# Activity:
Line by line, transcribe the listing below without omission.

================================

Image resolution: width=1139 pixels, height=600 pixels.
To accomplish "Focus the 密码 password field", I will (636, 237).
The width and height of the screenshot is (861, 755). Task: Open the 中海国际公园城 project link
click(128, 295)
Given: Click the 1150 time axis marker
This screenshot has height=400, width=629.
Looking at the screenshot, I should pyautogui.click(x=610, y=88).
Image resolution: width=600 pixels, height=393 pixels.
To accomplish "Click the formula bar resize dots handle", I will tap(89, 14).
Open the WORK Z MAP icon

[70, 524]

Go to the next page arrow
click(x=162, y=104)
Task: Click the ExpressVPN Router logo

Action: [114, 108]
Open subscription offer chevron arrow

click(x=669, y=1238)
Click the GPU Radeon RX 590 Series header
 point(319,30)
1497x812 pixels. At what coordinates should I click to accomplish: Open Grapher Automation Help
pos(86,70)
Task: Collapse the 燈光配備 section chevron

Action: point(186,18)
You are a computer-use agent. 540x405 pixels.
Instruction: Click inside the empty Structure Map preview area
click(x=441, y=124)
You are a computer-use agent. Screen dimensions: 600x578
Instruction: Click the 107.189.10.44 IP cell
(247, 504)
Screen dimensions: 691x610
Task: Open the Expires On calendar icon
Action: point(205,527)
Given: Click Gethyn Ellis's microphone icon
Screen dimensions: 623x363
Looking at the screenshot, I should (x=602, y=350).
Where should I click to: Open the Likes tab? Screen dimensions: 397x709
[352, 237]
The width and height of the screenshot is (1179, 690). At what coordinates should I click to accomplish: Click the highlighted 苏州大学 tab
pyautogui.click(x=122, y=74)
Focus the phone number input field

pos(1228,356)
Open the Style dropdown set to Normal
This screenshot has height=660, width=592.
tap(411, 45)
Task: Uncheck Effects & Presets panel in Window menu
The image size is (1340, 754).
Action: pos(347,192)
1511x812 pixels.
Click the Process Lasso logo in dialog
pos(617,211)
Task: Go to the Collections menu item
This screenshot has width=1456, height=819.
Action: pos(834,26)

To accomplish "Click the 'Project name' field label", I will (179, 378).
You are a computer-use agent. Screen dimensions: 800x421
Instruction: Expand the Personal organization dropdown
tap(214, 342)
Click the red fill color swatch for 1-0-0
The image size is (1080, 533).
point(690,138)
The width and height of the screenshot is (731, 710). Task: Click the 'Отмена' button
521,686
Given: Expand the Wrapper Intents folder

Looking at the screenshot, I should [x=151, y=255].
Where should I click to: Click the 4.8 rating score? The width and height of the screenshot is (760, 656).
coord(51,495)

================================

# Expected answer:
Image resolution: width=1139 pixels, height=600 pixels.
To accomplish "Focus the 密码 password field", I will (636, 237).
The width and height of the screenshot is (861, 755). Task: Open the 中海国际公园城 project link
click(128, 295)
Given: Click the 1150 time axis marker
This screenshot has height=400, width=629.
Looking at the screenshot, I should pyautogui.click(x=610, y=88).
Image resolution: width=600 pixels, height=393 pixels.
To accomplish "Click the formula bar resize dots handle", I will tap(89, 14).
Open the WORK Z MAP icon

[70, 524]

Go to the next page arrow
click(x=162, y=104)
Task: Click the ExpressVPN Router logo

Action: [114, 108]
Open subscription offer chevron arrow

click(x=669, y=1238)
Click the GPU Radeon RX 590 Series header
 point(319,30)
1497x812 pixels. At what coordinates should I click to accomplish: Open Grapher Automation Help
pos(86,70)
Task: Collapse the 燈光配備 section chevron

Action: point(186,18)
You are a computer-use agent. 540x405 pixels.
Instruction: Click inside the empty Structure Map preview area
click(x=441, y=124)
You are a computer-use agent. Screen dimensions: 600x578
Instruction: Click the 107.189.10.44 IP cell
(247, 504)
Screen dimensions: 691x610
Task: Open the Expires On calendar icon
Action: point(205,527)
Given: Click Gethyn Ellis's microphone icon
Screen dimensions: 623x363
Looking at the screenshot, I should (x=602, y=350).
Where should I click to: Open the Likes tab? Screen dimensions: 397x709
[352, 237]
The width and height of the screenshot is (1179, 690). At what coordinates should I click to accomplish: Click the highlighted 苏州大学 tab
pyautogui.click(x=122, y=74)
Focus the phone number input field

pos(1228,356)
Open the Style dropdown set to Normal
This screenshot has height=660, width=592.
tap(411, 45)
Task: Uncheck Effects & Presets panel in Window menu
The image size is (1340, 754).
Action: pos(347,192)
1511x812 pixels.
Click the Process Lasso logo in dialog
pos(617,211)
Task: Go to the Collections menu item
This screenshot has width=1456, height=819.
Action: pos(834,26)

To accomplish "Click the 'Project name' field label", I will (179, 378).
You are a computer-use agent. Screen dimensions: 800x421
Instruction: Expand the Personal organization dropdown
tap(214, 342)
Click the red fill color swatch for 1-0-0
The image size is (1080, 533).
point(690,138)
The width and height of the screenshot is (731, 710). Task: Click the 'Отмена' button
521,686
Given: Expand the Wrapper Intents folder

Looking at the screenshot, I should [x=151, y=255].
Where should I click to: Click the 4.8 rating score? The width and height of the screenshot is (760, 656).
coord(51,495)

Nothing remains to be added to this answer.